Top of Data for processing
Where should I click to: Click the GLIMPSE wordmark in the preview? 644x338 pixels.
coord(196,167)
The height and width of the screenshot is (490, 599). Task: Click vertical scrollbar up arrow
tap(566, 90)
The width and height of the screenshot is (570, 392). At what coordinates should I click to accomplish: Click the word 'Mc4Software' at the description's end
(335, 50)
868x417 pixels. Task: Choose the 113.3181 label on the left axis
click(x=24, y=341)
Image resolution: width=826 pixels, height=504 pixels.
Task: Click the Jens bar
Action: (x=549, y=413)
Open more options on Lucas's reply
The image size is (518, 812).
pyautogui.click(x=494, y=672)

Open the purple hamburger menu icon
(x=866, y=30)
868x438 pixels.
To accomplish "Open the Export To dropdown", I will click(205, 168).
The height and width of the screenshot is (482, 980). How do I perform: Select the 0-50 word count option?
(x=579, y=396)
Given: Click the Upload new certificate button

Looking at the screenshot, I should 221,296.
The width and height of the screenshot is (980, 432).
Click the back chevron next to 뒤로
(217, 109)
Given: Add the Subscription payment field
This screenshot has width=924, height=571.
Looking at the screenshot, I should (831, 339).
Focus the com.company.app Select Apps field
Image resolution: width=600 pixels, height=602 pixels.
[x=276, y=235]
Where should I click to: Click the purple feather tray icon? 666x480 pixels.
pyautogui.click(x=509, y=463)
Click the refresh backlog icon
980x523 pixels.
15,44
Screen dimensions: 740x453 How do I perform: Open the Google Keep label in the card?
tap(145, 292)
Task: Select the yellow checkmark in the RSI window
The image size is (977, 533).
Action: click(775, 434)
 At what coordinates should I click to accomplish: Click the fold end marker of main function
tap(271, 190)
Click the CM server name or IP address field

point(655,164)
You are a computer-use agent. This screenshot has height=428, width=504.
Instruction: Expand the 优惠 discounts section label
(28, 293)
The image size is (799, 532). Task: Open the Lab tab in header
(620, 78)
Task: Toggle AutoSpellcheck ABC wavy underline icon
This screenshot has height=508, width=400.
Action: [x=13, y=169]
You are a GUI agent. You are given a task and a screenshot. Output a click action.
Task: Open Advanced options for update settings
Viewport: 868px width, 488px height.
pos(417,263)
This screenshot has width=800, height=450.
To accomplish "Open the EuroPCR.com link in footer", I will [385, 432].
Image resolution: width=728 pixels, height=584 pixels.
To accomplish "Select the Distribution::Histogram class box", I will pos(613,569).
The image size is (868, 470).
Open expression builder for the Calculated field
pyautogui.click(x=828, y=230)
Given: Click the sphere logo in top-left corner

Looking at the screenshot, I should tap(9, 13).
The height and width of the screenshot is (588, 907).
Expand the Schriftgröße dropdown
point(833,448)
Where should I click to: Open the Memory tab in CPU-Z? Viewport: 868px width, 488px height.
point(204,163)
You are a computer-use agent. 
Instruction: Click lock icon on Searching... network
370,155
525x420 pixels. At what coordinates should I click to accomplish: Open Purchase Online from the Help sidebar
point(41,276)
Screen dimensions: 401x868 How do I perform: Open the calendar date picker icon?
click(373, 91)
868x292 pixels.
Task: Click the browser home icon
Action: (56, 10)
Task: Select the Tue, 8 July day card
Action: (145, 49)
Bottom of Data for processing
The task: Down to the last line, copy the entries above exactly.

Answer to this exercise:
Where should I click to: Click the GLIMPSE wordmark in the preview? 644x338 pixels.
coord(196,167)
The height and width of the screenshot is (490, 599). Task: Click vertical scrollbar up arrow
tap(566, 90)
The width and height of the screenshot is (570, 392). At what coordinates should I click to accomplish: Click the word 'Mc4Software' at the description's end
(335, 50)
868x417 pixels. Task: Choose the 113.3181 label on the left axis
click(x=24, y=341)
Image resolution: width=826 pixels, height=504 pixels.
Task: Click the Jens bar
Action: (x=549, y=413)
Open more options on Lucas's reply
The image size is (518, 812).
pyautogui.click(x=494, y=672)

Open the purple hamburger menu icon
(x=866, y=30)
868x438 pixels.
To accomplish "Open the Export To dropdown", I will click(205, 168).
The height and width of the screenshot is (482, 980). How do I perform: Select the 0-50 word count option?
(x=579, y=396)
Given: Click the Upload new certificate button

Looking at the screenshot, I should 221,296.
The width and height of the screenshot is (980, 432).
Click the back chevron next to 뒤로
(217, 109)
Given: Add the Subscription payment field
This screenshot has width=924, height=571.
Looking at the screenshot, I should (831, 339).
Focus the com.company.app Select Apps field
Image resolution: width=600 pixels, height=602 pixels.
[x=276, y=235]
Where should I click to: Click the purple feather tray icon? 666x480 pixels.
pyautogui.click(x=509, y=463)
Click the refresh backlog icon
980x523 pixels.
15,44
Screen dimensions: 740x453 How do I perform: Open the Google Keep label in the card?
tap(145, 292)
Task: Select the yellow checkmark in the RSI window
The image size is (977, 533).
Action: click(775, 434)
 At what coordinates should I click to accomplish: Click the fold end marker of main function
tap(271, 190)
Click the CM server name or IP address field

point(655,164)
You are a computer-use agent. This screenshot has height=428, width=504.
Instruction: Expand the 优惠 discounts section label
(28, 293)
The image size is (799, 532). Task: Open the Lab tab in header
(620, 78)
Task: Toggle AutoSpellcheck ABC wavy underline icon
This screenshot has height=508, width=400.
Action: [x=13, y=169]
You are a GUI agent. You are given a task and a screenshot. Output a click action.
Task: Open Advanced options for update settings
Viewport: 868px width, 488px height.
pos(417,263)
This screenshot has width=800, height=450.
To accomplish "Open the EuroPCR.com link in footer", I will [385, 432].
Image resolution: width=728 pixels, height=584 pixels.
To accomplish "Select the Distribution::Histogram class box", I will pos(613,569).
The image size is (868, 470).
Open expression builder for the Calculated field
pyautogui.click(x=828, y=230)
Given: Click the sphere logo in top-left corner

Looking at the screenshot, I should tap(9, 13).
The height and width of the screenshot is (588, 907).
Expand the Schriftgröße dropdown
point(833,448)
Where should I click to: Open the Memory tab in CPU-Z? Viewport: 868px width, 488px height.
point(204,163)
You are a computer-use agent. 
Instruction: Click lock icon on Searching... network
370,155
525x420 pixels. At what coordinates should I click to accomplish: Open Purchase Online from the Help sidebar
point(41,276)
Screen dimensions: 401x868 How do I perform: Open the calendar date picker icon?
click(373, 91)
868x292 pixels.
Task: Click the browser home icon
Action: (56, 10)
Task: Select the Tue, 8 July day card
Action: (145, 49)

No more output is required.